Micro design considerations
Currently one of the most researched design features is the surface topography of dental implants. For the purposes of this essay, machined implants shall be taken as having a smooth surface.
A Change in surface topography from smooth to rough has the effect of , increasing the surface area. The size and orientation of various roughening techniques seems also to influence cells in differing ways(Chehroudi et al., 1990).
Many surface treatments in combination with differing coatings are available:
1. Machined
2. Titanium Plasma Sprayed (TPS) – can be coated with hydroxyapeptite (HA)
3. Acid Etched – using hydrochloric acid and sulphuric acid
4. Sandblasted – various grit sizes can be used
5. Sintering – molten spherical powders are sintered on to the implant surface
6. Combination – E.g. SLA commercially used by Straumann. The surface is first sandblasted with large grit sand, and then acid etched. This then produces a semi-porous microstructure.
Various methods have been devised on how to test the healing capabilities of implants:
1. Pull out test - the implant is pulled out of bone by force in the long axis of the implant
2. Push out test – the implant is pushed out of bone by force in the long axis of the implant
3. Torque – most commonly used, the rotational force to remove the implant is measured
4. Histology – a histological specimen is prepared, and the amount of bone contact on the implant surface is measured over a representative sample and expressed as a percentage of Bone-implant contact (BIC)

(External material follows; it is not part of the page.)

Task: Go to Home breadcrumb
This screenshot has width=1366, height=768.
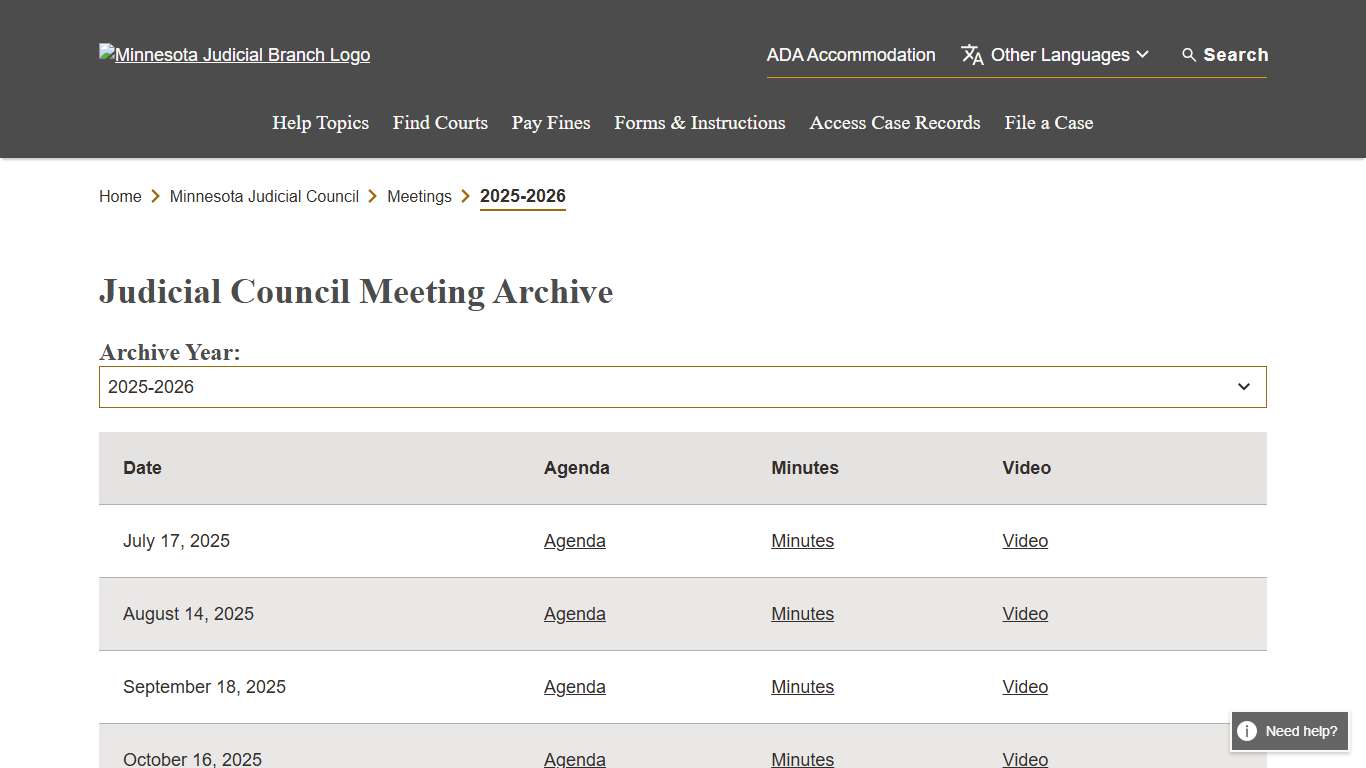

5. Clinical observations – looking at longevity and bone loss primarily
None of these tests are ideal. Many studies have there own ‘slant’ on the tests making it almost impossible to make valid comparisons between the various surfaces. Bauser (Buser et al., 1999) looked at 3 surfaces TPS, SLA and machined in miniature pigs. All test Implants had the same macro design n and dimensions. He found that the removal torque values (RTV) for the SLA and TPS implants in areas of poor bone quality was significantly higher than that of machine implants after 8 and 12 weeks of healing.
[pic]
Fig.5 RTV’s in different anatomical positions(Buser et al., 1999)
Many other studies to demonstrate that a roughed surface significantly improves the bone implant contact compared to machined implant. This seems to be more important during the early stages of healing compared to implants that are established.

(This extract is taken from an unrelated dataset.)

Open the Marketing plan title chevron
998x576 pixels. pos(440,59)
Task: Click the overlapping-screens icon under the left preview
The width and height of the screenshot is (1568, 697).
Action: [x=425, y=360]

It is now generally accepted that in areas of poor bone quality, a roughed implant is preferred to machined.
The future of surface could lie with the impregnation of the surfaces with Bone Morphogenic Proteins (BMP’s). They have already been used successfully in orthopaedics(Oreffo and Triffitt, 1999), but the cost of manufacture may prove prohibitive for wide spread use in dentistry.
Other important factors
Prosthetic design – thought at the treatment planning stage should be given about the prosthetic requirements for the case. If treatment planned well this stage should be straight forward. There is no evidence to say that removable prosthesis are better than fixed counterparts. Each case has to be viewed and planned individually to ensure success. Well fitting and correctly constructed superstructures are essential for longevity.
Conclusions
Poor quality bone has been effectively classified(Lekholm and Zarb, 1985) .We have the means of identifying these areas at the treatment planning stage. It is essential that the dentist plans every stage meticulously, from the final restoration to the surgical technique. Only then will he ensure repeated success in difficult areas.
Many new claims are made, almost on a daily basis from implant manufacturers. They are commercially driven and will claim that their product is superior. It is down to the thinking dentist to critically discriminate between these claims, and look at the best available evidence, make judgements based on sound scientific methodology rather than the manufacturer’s word.